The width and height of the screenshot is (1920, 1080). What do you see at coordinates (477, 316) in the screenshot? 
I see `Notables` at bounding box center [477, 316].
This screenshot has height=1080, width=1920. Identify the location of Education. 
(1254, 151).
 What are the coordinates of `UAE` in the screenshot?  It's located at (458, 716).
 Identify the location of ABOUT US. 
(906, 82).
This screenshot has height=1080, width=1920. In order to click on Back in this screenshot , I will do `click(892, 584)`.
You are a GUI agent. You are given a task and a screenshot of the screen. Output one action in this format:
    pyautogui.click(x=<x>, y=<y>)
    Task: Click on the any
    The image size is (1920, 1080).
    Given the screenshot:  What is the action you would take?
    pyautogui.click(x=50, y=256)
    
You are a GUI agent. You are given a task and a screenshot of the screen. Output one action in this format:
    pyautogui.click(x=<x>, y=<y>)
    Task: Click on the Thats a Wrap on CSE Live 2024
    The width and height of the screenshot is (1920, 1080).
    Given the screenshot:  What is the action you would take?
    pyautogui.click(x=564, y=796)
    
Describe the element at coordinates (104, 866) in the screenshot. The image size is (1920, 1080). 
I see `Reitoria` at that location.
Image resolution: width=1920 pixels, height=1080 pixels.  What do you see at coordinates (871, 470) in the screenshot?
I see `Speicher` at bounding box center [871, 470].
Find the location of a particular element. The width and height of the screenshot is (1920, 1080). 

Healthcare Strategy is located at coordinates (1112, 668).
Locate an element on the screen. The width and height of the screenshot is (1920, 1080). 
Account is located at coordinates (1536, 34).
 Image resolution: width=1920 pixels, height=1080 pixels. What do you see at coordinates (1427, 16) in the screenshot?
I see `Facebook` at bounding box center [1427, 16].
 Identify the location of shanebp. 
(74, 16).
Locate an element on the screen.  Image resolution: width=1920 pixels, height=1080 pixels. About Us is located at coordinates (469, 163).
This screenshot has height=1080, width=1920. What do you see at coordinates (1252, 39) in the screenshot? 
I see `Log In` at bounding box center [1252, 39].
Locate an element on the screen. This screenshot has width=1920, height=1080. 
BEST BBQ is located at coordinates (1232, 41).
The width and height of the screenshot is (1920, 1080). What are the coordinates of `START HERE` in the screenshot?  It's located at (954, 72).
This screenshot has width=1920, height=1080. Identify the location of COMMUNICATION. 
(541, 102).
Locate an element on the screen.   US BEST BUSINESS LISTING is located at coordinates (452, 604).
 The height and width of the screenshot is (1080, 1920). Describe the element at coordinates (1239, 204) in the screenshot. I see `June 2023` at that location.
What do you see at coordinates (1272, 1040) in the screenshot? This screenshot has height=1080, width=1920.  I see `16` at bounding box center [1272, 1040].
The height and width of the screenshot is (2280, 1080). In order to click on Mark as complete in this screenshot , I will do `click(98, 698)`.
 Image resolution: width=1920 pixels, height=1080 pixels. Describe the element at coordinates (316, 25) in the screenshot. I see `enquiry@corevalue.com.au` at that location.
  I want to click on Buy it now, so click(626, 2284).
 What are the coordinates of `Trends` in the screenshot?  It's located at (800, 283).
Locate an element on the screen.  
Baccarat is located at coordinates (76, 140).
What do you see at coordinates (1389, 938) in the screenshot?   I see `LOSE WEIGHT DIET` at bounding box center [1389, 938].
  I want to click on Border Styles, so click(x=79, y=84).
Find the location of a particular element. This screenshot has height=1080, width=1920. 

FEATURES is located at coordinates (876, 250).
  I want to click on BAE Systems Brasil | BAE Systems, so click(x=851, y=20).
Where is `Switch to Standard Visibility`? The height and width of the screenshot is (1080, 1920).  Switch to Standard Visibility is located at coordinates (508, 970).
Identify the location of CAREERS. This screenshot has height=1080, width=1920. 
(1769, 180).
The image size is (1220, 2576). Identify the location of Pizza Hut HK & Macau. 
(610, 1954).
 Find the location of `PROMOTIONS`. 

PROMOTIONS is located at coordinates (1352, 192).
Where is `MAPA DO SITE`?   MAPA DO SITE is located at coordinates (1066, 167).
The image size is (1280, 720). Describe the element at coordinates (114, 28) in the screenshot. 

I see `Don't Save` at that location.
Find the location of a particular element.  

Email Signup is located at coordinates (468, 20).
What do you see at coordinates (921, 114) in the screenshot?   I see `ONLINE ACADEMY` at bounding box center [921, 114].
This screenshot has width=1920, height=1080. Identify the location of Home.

* * *

◆ Problem requirements
Lay out the stretch of the listing above, from the line containing "Find the location of a particular element. This" through the line containing "(610, 1954).", as a numbered list with the blank lines omitted.

◆ Result of this task
1. Find the location of a particular element. This screenshot has height=1080, width=1920. 
2. FEATURES is located at coordinates (876, 250).
3.   I want to click on BAE Systems Brasil | BAE Systems, so click(x=851, y=20).
4. Where is `Switch to Standard Visibility`? The height and width of the screenshot is (1080, 1920).  Switch to Standard Visibility is located at coordinates (508, 970).
5. Identify the location of CAREERS. This screenshot has height=1080, width=1920. 
6. (1769, 180).
7. The image size is (1220, 2576). Identify the location of Pizza Hut HK & Macau. 
8. (610, 1954).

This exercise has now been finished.